(Aim):
Reproduce the lines starting at the line containing "How do I perform: Click the Resume" and ending after the line containing "pyautogui.click(x=1219, y=586)", changing "three-dot menu" to "overflow menu" and leaving everything else as it is.

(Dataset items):
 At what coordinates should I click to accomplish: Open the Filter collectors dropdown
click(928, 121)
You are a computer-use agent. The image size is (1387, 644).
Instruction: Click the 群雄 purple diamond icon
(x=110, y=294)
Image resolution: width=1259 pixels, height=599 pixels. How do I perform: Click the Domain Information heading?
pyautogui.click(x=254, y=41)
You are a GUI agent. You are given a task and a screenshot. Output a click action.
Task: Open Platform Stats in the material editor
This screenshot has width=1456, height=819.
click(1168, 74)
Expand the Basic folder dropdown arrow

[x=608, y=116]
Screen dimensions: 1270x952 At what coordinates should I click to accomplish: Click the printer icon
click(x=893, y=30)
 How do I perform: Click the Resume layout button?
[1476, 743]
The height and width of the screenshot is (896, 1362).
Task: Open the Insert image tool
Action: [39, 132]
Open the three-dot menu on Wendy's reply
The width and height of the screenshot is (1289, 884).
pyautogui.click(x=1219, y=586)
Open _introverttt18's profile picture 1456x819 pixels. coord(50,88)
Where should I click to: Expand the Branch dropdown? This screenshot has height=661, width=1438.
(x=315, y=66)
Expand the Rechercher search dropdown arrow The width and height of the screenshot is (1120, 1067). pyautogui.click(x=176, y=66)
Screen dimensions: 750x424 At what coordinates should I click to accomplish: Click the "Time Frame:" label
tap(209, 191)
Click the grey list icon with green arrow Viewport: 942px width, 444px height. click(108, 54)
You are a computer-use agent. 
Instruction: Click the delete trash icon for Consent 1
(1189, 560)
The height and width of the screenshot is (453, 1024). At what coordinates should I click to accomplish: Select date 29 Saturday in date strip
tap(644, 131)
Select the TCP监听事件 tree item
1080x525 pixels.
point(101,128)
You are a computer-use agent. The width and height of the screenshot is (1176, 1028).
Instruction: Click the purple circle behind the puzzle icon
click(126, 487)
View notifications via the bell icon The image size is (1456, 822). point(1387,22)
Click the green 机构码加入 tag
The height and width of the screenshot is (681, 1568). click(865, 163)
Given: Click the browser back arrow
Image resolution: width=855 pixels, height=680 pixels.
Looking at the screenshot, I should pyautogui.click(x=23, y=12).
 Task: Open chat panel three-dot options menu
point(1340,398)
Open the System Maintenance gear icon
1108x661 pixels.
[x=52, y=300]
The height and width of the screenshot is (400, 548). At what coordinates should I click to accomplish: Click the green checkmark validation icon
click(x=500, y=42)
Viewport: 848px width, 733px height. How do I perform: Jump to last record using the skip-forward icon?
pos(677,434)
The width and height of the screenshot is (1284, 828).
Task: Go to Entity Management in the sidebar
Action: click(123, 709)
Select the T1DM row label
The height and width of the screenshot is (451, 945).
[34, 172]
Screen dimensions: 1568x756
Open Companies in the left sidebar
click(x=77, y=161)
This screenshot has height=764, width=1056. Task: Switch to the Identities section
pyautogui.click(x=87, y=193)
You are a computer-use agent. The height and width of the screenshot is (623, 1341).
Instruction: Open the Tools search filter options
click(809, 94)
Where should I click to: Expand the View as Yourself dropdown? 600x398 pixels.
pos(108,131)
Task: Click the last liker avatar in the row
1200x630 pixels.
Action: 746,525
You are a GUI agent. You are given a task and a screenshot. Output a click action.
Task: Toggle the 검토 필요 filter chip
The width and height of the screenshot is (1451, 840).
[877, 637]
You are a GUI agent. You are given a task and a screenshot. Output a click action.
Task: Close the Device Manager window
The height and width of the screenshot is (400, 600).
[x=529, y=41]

(Task result):
 How do I perform: Click the Resume layout button?
[1476, 743]
The height and width of the screenshot is (896, 1362).
Task: Open the Insert image tool
Action: [39, 132]
Open the overflow menu on Wendy's reply
The width and height of the screenshot is (1289, 884).
pyautogui.click(x=1219, y=586)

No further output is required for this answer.